- **Exercise input**
"""

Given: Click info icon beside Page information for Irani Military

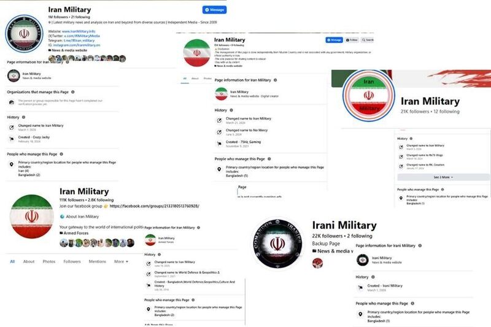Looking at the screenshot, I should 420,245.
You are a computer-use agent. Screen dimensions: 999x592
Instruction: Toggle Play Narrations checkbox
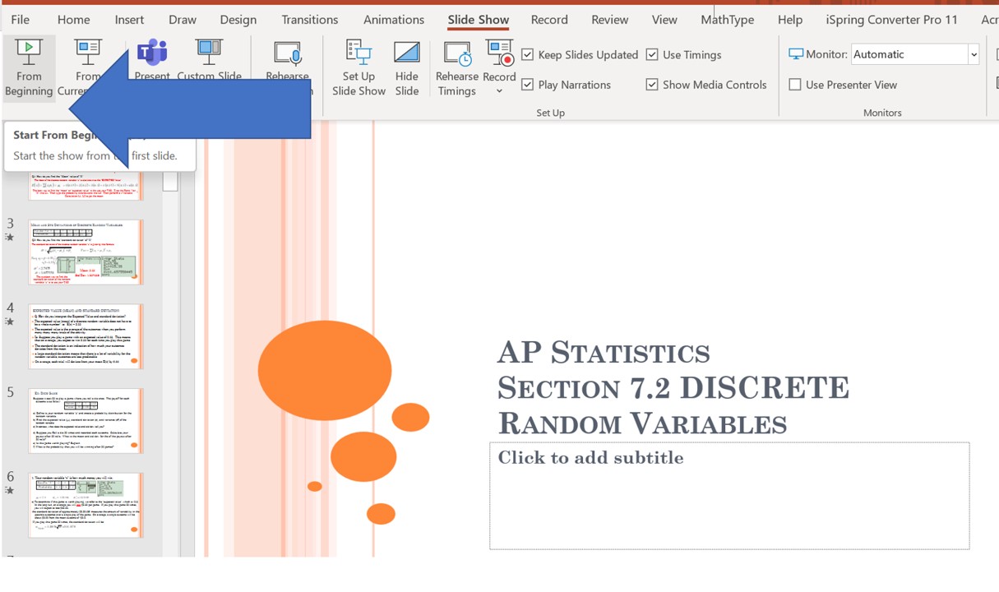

"""
"""

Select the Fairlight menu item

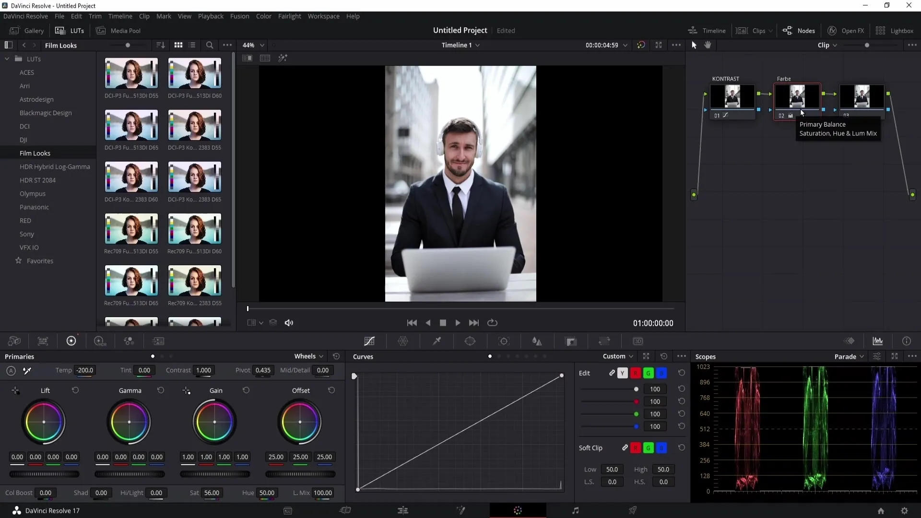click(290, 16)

"""
"""

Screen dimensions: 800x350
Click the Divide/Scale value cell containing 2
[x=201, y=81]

"""

Which lines in the listing hold the word "dimensions"? Copy them out.

You are a computer-use agent. Screen dimensions: 999x592
Screen dimensions: 800x350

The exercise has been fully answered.